▶ [Aim of the exercise]
Reproduce each of the following rows word for word, leaving out the pictures.
• • • • •
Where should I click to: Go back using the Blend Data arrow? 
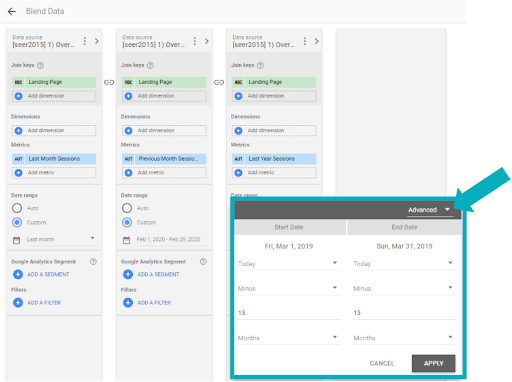12,12
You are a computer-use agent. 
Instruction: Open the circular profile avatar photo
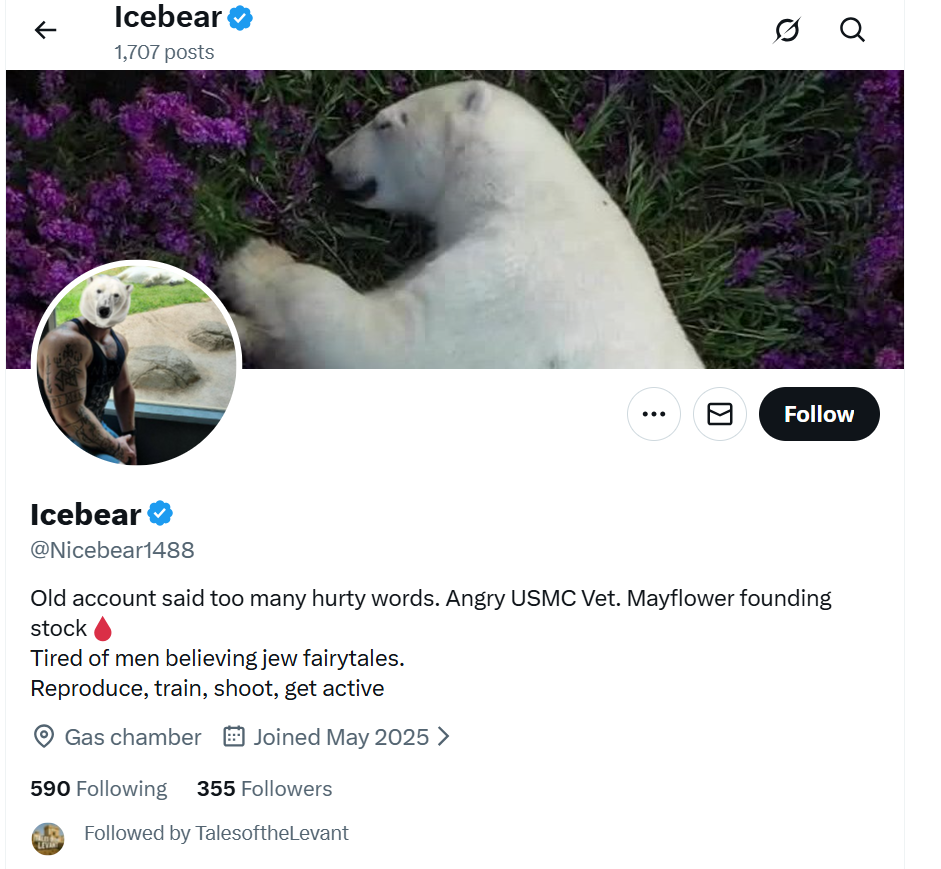[x=137, y=363]
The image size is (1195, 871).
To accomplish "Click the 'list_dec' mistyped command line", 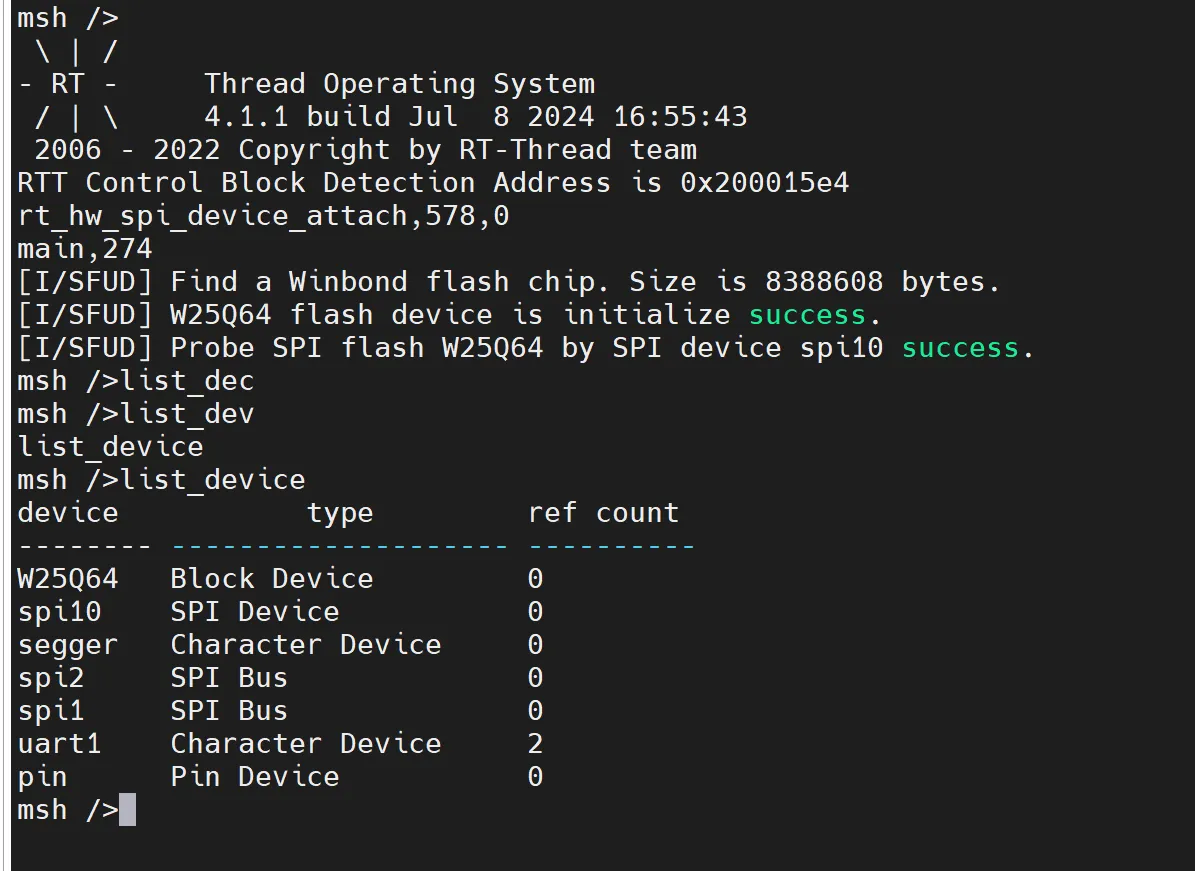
• • • • •
▶ [Completed task]
Where should I click to: Go back using the Blend Data arrow? 
12,12
You are a computer-use agent. 
Instruction: Open the circular profile avatar photo
[x=137, y=363]
The image size is (1195, 871).
To accomplish "Click the 'list_dec' mistyped command line", 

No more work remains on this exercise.